Here is where the regulated U.S. perps story gets thornier. Kalshi's launch reopened a definitional argument that lawyers and derivatives veterans have been chewing on for years. Are perpetual futures actually futures, or are they swaps wearing a futures costume?

That clash played out on a recent episode of The Policy Protocol, as CoinDesk recounted. John Lothian, who publishes John Lothian News, argues the funding-rate mechanism creates recurring bilateral cash flows between participants, and that is swap behavior. Udesh Jha, Kalshi's head of exchange analytics, counters that perps are exchange-traded, centrally cleared and built to track spot, which puts them squarely in futures territory. Funding rates, in his telling, just make financing costs visible instead of baking them into the price.

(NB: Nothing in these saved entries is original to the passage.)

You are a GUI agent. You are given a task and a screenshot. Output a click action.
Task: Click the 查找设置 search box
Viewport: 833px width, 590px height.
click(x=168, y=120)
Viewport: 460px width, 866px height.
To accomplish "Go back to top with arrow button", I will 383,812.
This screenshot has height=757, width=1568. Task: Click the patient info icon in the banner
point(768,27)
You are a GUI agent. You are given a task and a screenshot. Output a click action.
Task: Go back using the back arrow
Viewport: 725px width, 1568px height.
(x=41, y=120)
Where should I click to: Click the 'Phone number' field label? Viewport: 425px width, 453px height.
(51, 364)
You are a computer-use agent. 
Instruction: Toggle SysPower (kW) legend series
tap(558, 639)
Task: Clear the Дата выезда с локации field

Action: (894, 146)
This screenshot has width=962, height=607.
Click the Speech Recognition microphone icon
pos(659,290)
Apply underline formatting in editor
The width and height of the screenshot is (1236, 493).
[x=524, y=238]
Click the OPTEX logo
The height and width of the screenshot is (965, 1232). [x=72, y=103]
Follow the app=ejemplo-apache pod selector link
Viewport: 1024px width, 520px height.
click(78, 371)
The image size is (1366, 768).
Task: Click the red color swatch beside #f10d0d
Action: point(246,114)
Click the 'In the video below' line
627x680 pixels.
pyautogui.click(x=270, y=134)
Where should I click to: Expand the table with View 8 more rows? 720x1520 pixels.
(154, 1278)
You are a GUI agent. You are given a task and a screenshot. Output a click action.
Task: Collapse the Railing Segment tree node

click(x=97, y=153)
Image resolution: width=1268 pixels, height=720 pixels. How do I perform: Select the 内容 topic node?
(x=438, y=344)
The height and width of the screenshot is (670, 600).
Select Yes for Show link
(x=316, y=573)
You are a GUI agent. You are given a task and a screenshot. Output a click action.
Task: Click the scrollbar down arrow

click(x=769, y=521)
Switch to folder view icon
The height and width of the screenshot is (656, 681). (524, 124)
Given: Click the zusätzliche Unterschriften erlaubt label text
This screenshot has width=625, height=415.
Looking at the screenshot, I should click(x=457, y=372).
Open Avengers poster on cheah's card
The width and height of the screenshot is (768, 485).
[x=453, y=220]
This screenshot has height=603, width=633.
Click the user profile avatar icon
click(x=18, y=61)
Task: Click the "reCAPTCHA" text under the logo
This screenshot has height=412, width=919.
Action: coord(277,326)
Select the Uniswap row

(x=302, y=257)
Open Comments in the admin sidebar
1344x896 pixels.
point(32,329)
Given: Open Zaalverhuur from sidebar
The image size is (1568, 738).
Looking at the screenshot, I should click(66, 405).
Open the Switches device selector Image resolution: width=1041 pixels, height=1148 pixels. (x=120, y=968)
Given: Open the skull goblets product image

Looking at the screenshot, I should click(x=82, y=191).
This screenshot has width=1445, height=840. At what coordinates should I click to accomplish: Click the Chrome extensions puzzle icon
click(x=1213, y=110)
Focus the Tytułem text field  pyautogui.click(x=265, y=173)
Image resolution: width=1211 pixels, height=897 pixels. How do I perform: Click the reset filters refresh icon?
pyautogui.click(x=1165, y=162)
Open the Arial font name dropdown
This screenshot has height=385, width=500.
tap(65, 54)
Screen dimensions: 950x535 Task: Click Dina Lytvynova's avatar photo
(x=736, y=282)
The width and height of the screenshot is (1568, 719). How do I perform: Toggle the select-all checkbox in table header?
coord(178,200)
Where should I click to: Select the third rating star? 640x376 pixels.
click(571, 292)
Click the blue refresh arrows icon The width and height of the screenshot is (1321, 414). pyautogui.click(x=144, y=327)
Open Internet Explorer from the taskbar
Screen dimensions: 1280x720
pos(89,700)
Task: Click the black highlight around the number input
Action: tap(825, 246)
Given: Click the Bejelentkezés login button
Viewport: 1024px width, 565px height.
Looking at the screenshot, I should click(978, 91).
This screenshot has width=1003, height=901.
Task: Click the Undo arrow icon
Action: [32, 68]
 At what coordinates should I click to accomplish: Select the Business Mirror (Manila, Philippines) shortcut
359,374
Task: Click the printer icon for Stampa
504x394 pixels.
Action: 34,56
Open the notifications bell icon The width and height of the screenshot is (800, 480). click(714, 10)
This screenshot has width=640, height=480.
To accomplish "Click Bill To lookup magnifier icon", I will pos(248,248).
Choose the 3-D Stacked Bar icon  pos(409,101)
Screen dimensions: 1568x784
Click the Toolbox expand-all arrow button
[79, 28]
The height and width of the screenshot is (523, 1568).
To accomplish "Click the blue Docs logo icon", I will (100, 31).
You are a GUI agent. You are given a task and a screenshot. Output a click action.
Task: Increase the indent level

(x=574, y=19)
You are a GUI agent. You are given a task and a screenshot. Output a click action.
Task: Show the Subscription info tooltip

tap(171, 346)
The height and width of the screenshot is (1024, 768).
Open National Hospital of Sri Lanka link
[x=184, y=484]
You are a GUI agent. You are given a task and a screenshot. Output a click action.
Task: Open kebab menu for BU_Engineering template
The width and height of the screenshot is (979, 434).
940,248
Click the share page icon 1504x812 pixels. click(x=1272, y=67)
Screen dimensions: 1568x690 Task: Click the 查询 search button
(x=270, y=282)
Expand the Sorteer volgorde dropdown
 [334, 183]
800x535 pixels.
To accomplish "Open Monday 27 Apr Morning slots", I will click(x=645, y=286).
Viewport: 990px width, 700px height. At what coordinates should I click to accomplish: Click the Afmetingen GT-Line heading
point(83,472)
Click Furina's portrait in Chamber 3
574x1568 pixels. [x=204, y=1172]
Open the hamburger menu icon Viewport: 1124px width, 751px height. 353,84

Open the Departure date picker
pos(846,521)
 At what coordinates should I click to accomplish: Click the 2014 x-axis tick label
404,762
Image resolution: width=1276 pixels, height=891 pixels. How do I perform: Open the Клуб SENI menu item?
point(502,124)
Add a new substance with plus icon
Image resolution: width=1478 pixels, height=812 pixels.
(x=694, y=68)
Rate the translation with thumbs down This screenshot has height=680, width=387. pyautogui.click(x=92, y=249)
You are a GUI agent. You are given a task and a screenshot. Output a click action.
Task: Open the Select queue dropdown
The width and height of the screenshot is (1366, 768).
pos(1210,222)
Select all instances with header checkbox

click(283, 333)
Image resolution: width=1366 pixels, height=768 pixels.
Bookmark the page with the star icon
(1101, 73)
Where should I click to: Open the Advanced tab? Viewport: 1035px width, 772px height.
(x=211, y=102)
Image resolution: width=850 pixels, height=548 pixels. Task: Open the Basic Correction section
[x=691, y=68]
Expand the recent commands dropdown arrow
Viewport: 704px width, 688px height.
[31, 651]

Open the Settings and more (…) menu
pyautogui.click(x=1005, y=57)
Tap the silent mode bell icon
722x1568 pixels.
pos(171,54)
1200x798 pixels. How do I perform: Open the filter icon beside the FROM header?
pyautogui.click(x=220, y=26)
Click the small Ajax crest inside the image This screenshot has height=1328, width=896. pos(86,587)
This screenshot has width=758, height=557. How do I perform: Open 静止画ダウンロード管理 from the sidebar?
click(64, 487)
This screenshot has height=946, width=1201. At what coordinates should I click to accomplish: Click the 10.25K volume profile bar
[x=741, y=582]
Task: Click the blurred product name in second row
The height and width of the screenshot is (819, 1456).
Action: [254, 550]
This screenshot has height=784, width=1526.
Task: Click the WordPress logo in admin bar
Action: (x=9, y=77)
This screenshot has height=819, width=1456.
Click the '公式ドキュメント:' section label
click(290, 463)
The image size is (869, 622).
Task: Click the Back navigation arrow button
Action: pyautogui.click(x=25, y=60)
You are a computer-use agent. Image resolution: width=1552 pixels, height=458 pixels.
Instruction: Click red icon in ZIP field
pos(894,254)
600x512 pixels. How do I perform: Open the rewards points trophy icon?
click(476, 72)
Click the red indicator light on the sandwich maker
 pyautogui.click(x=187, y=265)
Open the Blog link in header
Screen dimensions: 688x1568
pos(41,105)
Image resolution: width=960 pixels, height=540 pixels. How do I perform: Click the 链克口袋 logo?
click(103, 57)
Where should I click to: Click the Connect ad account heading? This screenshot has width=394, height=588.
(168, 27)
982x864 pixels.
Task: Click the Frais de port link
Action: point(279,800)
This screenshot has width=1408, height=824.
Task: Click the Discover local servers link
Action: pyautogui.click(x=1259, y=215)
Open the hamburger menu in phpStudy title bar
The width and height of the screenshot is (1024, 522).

This is not a semantic squabble. The label decides the rulebook. Were regulators to treat perps as swaps, retail access could narrow significantly unless Congress or the CFTC built a fresh framework. Tax treatment, customer protections and the competitive math against offshore platforms all hang on the classification. Lothian also flagged manipulation risk around funding-rate windows, the worry being that traders could nudge prices near settlement. Jha's response: Kalshi calculates funding continuously across the cycle, not at one closing snapshot, which he says blunts that incentive.

Nobody settled it on air, and nobody is going to settle it soon.

Palmer, for his part, is not pretending the U.S. market is mature. Crypto derivatives generate trillions in annual volume worldwide, and the domestic regulated slice is barely a sliver of that. "We're at the national anthem still," he said, which is a better line than most executives manage.

Watch two things over the coming months. First, whether the volume Kalshi posted holds or proves to be a launch-week spike. Second, whether the CFTC says anything that hardens, or scrambles, the futures-versus-swaps question I keep coming back to. The product is here. The legal definition of it is still being written.